■ EXTRAIT:
┄┄┄┄┄┄┄┄┄┄
Préalablement, il a conclu à l'apport de la procédure pénale susvisée et à ce qu'il soit ordonné à E______ d'apporter à la procédure, pour la période 2014 à 2019, les relevés de l'intégralité des comptes bancaires et postaux dont il était titulaire ou sur lesquels il détenait un pouvoir de disposition durant la période précitée.

Il a notamment fait valoir que E______ avait spolié la société D______ Sàrl, la privant de tous ses actifs, de sorte qu'elle s'était trouvée dans l'incapacité de s'acquitter de ses dettes sociales, dont notamment ses arriérés de salaire. Le recourant a notamment fait valoir qu'il résultait des documents consultés auprès de l'Office des faillites que E______ avait commencé à vider la société de sa substance dès l'introduction de la demande en paiement devant les juridictions prud'homales en 2013. Il a par ailleurs allégué que lorsqu'il avait réclamé, en 2012, le paiement d'arriérés de salaire manifestement fondés, E______ n'avait constitué aucune provision dans les comptes de l'exercice 2012. Il en avait été de même lorsque la demande en justice avait été déposée en 2013. Même lorsque le Tribunal des prud'hommes avait, par jugement du 15 mai 2014, condamné la société à lui verser un montant de 84'843 fr. 65, E______ n'avait comptabilisé aucune dette dans les comptes de la société. Ce n'était qu'en 2016 qu'il avait fait inscrire une simple provision d'un montant de 81'726 fr. dans les comptes de la société, à la suite de l'arrêt rendu par la Chambre des prud'hommes. Selon le recourant, E______ s'était dès lors soustrait aux mesures d'assainissement imposées par l'art. 725 CO en omettant d'inscrire, comme il en avait l'obligation, une provision dans les comptes de la société en 2012 et 2013, puis une dette à partir de 2014, continuant à conduire ses affaires de 2012 à 2017 sous le couvert d'une société surendettée, sans la recapitaliser au moyens de ses propres deniers, ni même postposer ses propres créances envers la société.

E______ ayant été condamné pour la violation systématique de son obligation de tenir une comptabilité, il y avait lieu de présumer que sa comptabilité ne rendait compte que d'une partie des revenus de la société. Le recourant a allégué qu'alors que le chiffre d'affaires de la société dépassait régulièrement le montant de 260'000 fr. entre 2010 et 2012, le chiffre d'affaires a chuté abruptement de 50% selon les comptes de 2013, soit au moment de l'action en paiement formée devant les prud'hommes, puis a chuté à nouveau en 2016 (à 77'000 fr.) après la reddition de l'arrêt de la Cour. Une fois que le recourant avait voulu recouvrer sa créance, les liquidités et les clients débiteurs avaient disparu du bilan de la société, ces postes affichant un improbable zéro au moment du prononcé de la faillite de la société. Pourtant, l'activité déficitaire de la société en 2017 était redevenue bénéficiaire dès qu'elle avait été conduite sous la raison individuelle G______/E______.
┄┄┄┄┄┄┄┄┄┄
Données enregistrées
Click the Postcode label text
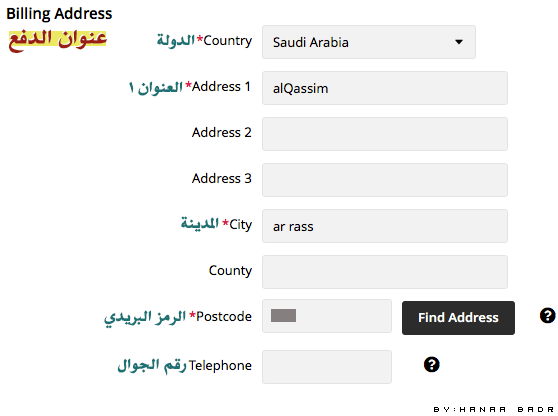The height and width of the screenshot is (416, 558). (x=224, y=316)
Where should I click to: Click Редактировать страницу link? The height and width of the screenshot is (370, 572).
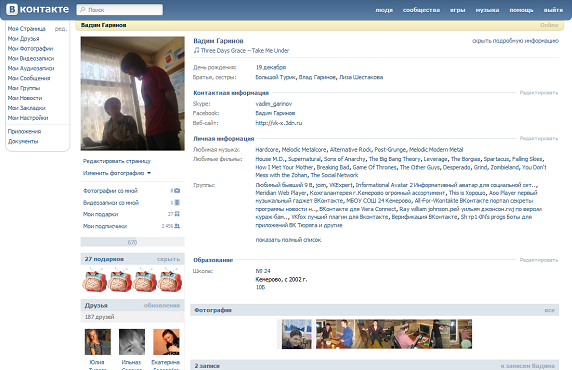point(117,161)
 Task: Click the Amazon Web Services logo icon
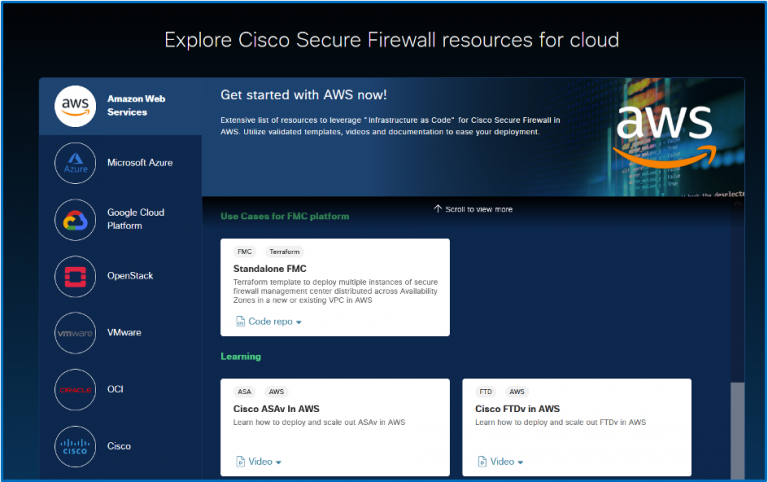point(77,106)
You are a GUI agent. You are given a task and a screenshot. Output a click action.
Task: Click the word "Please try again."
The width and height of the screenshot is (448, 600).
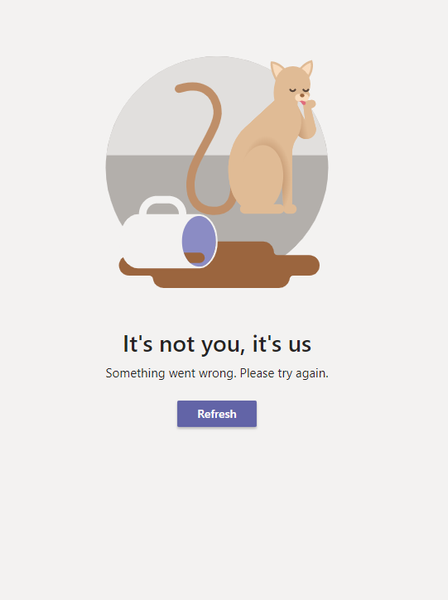tap(284, 373)
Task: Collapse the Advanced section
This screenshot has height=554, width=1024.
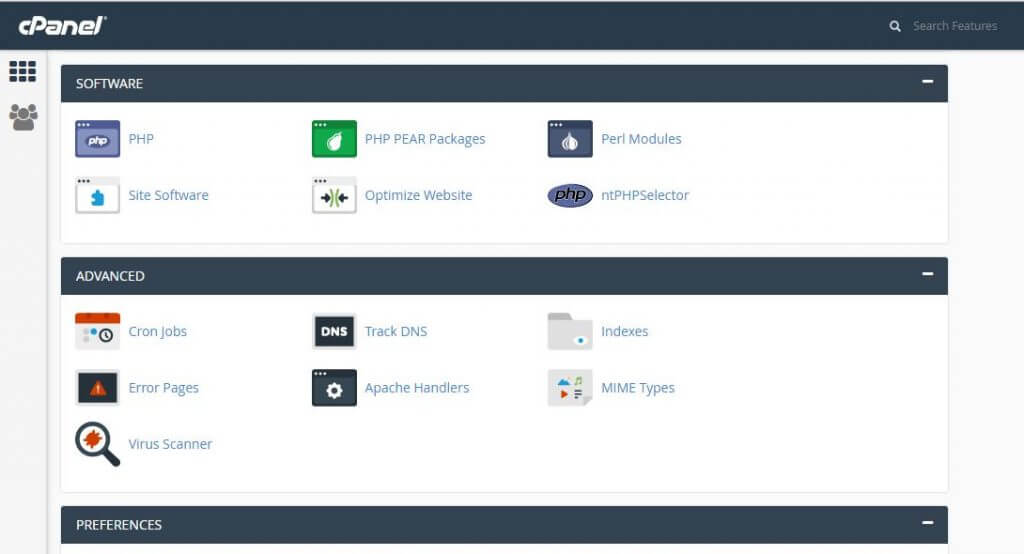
┄┄┄┄┄┄┄┄┄┄
■ QUESTIONS D'ÉTUDE:
1) Relevez tous les montants exprimés en francs dans l'extrait.
2) Répondez aux questions suivantes d'après l'extrait.
(a) À quelle date le Tribunal des prud'hommes a-t-il rendu le jugement condamnant la société ?
(b) En quelle année E______ a-t-il fait inscrire une simple provision dans les comptes de la société ?
(c) Sous quelle raison l'activité est-elle redevenue bénéficiaire ?
3) Veuillez recopier le passage de l'extrait qui va de "Préalablement, il a" jusqu'à "la période précitée." inclus.
Les enregistrements proviennent d'une autre source.

■ CORRIGÉ DES ACTIVITÉS:
1)
84'843 fr. 65
81'726 fr.
260'000 fr.
77'000 fr.

2)
(a) Le 15 mai 2014.
(b) En 2016.
(c) Sous la raison individuelle G______/E______.

3)
Préalablement, il a conclu à l'apport de la procédure pénale susvisée et à ce qu'il soit ordonné à E______ d'apporter à la procédure, pour la période 2014 à 2019, les relevés de l'intégralité des comptes bancaires et postaux dont il était titulaire ou sur lesquels il détenait un pouvoir de disposition durant la période précitée.